■ Element lookup listing
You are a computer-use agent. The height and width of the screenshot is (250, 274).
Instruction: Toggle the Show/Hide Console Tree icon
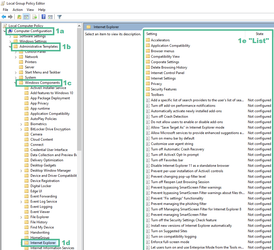(26, 17)
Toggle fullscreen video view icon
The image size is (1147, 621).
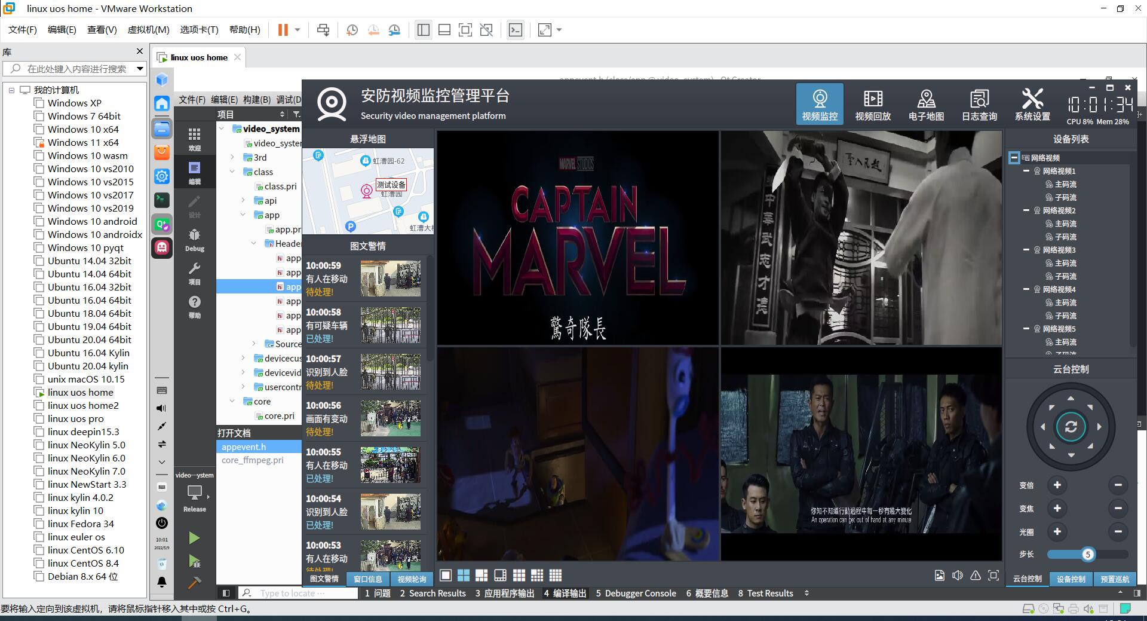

■ PROBLEM TO SOLVE
Please render every line of the listing above as a numbered list, skipping any blank lines and leaving the pictures out.

■ RESPONSE BELOW
1. You are a computer-use agent. The height and width of the screenshot is (250, 274).
2. Instruction: Toggle the Show/Hide Console Tree icon
3. (26, 17)
4. Toggle fullscreen video view icon
5. The image size is (1147, 621).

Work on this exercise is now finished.